Lastly, due to increased aridity from 3,000-2,000 BC, there were more established settlements, as well as a greater amount of herding with mainly small livestock. The pottery exhibited geometric patterns for the first time, and stone tools included mainly just retouched flakes and grinding material.

== Major sites ==
- As mentioned previously, Niola Doa is not technically considered under the protection of UNESCO. However, it is still well-known for its extravagant rock art. It is found in the North East of Fada, which is the only town in the Ennedi Region. Rock art ranged from 8000 BP to 2000 BP.
- The Archei Region is found in the Southeast of Fada, and it contains an ancient waterhole; therefore, it is considered the center of Nomadic life in the Ennedi. It has painted art over 8000 years old. Manda Guéli, found in the Archei Region, with some of the most well-preserved artwork due to its high position, preventing weathering.
- Ehi Tighi, a rock formation known for a 3m long Archaic cow painting, was believed to be used as a refuge from slave hunters. There are depictions of both white and red creatures on the walls of the formation, including both men and women, as well as cows with distinct coat decorations.
- The Bachikele canyon and guelta of the Ennedi is extremely important ecologically for the region; it contains flora that is not found in any other areas of the Sahara and the Sahel.

== Research and outreach ==
As rock art depictions have shown, there has been a decrease in fauna over time due to climatic changes, but also due to hunting and poaching.

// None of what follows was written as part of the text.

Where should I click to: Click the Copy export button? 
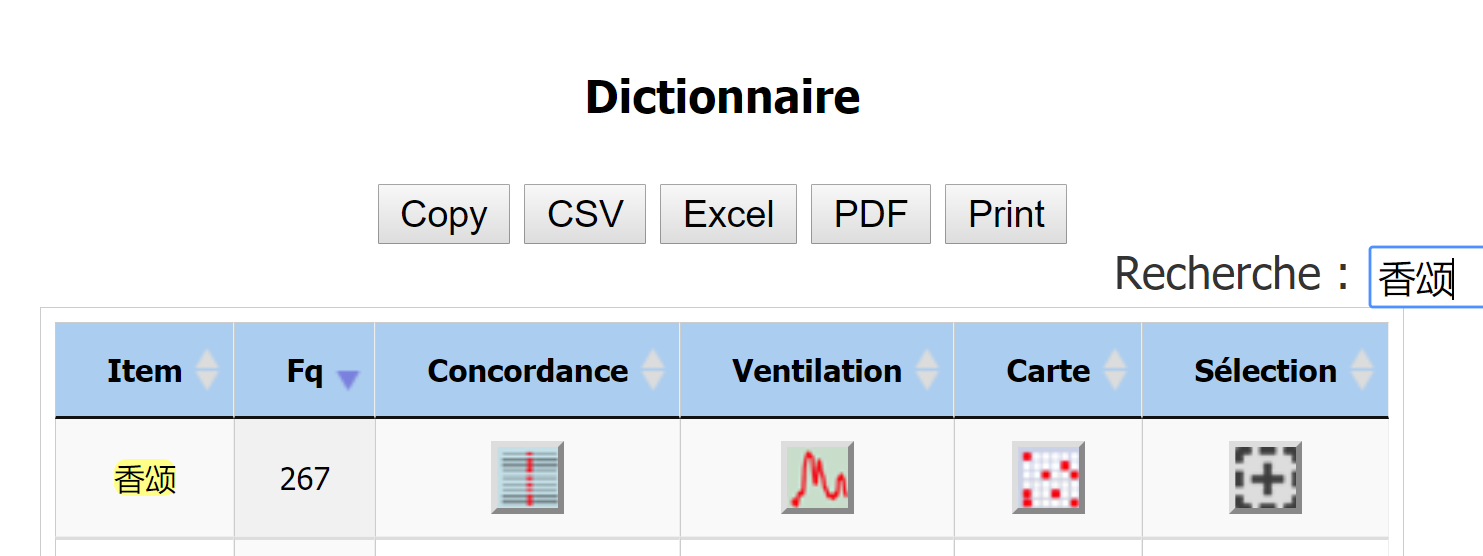click(x=444, y=214)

While the decrease in fauna has been a large issue in the area, vandalism has also taken a large toll on the site. For instance, suspected local youths defaced rock art at the Ennedi rock art site by scrawling their names on the art in French and Arabic, with the latest inscription from January 2017. Chad's minister of culture, Mahamat Saleh Haroun, described the situation, "It's an African story and they wanted to destroy that." While the head of UNESCO in Chad Abdelkerim Adoum Bahar believes the damage can be repaired, other organizations have since become involved. For example, the Trust for African Rock Art, in partnership with the Factum Foundation, has since documented Ennedi through photographs; their mission is to show the issues involved in protecting rock art. Due to both erosion and vandalism, the Ennedi has faced deterioration, but this art has now been recorded in 3D to raise awareness about the beauty of this site. Films have also been made about this landscape, including Towers of the Ennedi, directed by Renan Ozturk to show the beauty of the Ennedi.